Separately managed accounts (SMAs) have been called at different times and in different places asset-based fee accounts, wrap accounts, privately managed accounts, and individually managed accounts. Now they may be marketed under a new moniker, the unified managed account (UMA). All this confusion over names and no real agreement on performance presentation may be part of the reason why these accounts are not as popular as they were projected to be even with the march toward a fee-based approach to asset management. According to Morningstar, only about 20% of advisors offer SMAs. Of the approximately $576 billion invested in retail SMAs, Deutsch says 80% of the assets are held by Merrill Lynch, Smith Barney, UBS, Prudential, and Morgan Stanley. These are retail accounts of under $1 million; the average account size is $283,000, and they carry a charge of 28-53 basis points.

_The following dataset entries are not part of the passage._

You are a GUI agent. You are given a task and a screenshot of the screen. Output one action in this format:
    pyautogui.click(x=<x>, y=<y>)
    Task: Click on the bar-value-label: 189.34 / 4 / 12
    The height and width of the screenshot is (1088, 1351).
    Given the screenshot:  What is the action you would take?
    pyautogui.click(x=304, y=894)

Why is there a feeling of unrealized promise with SMAs? Apparently some of the greatest selling points are underutilized: customization and tax efficiency. Deutsch says only 25% of SMAs are customized, and pointed to a Cerulli Associates study that found that only 30% of taxable accounts get any special tax treatment.

Some in the industry hope that unified managed accounts (UMAs) will be the answer. That’s a place where “separate accounts, mutual funds, hedge funds, and ETFs can happily exist in one portfolio,” says Deutsch.

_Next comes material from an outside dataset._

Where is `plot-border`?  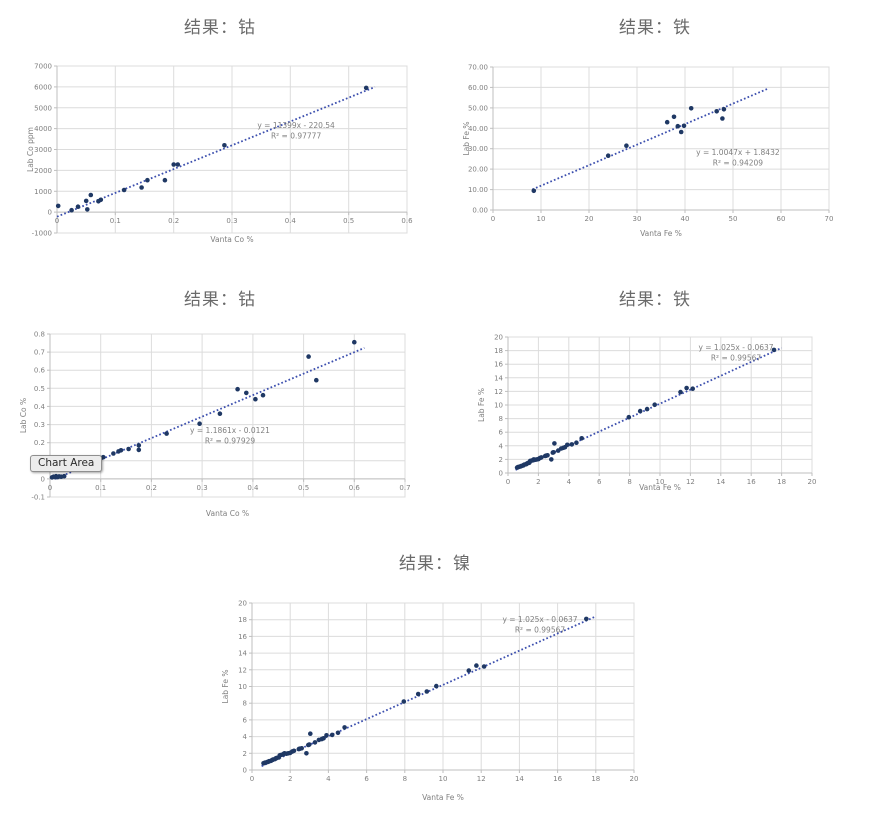
plot-border is located at coordinates (228, 416).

Working With an Overlay Manager

Randy Bullard, president of Placemark Investments in Wellesley, Massachusetts, and Dallas, is an overlay manager who spoke during the session. He deals with program sponsors–wirehouses, large regional broker/dealers, and some individual broker/dealers. His firm sets up, manages, and deploys UMAs, a product that’s been around for about two years. A UMA might contain two or more separate accounts, ETFs, commodities, hedge funds, and individual securities, allowing managers to “mix and match,” he says, “to best meet a variety of client needs.” Overlay managers implement asset allocation, rebalancing, risk analysis, cash management restrictions, investment restrictions if necessary, and tax optimization based on client circumstances. Several firms are now using UMAs instead of wrap accounts, targeting clients with $200,000 to $5 million; UMAs are “cost neutral,” says Bullard, compared with traditional SMAs.

Another panelist, Robert Jorgensen, co-founder of Ascentia Capital Partners, LLC, in Reno, and author of the book Individually Managed Accounts: An Investor’s Guide, says he began using individually managed accounts in 1984. “To reduce risk,” he says, “Modern Portfolio Theory teaches us to integrate non-correlated investments into a client’s portfolio.” He says the trend is to move into the UMA stocks, bonds, commodities, currencies, mutual funds and hedge funds that use long/short strategies, and other alternative investments.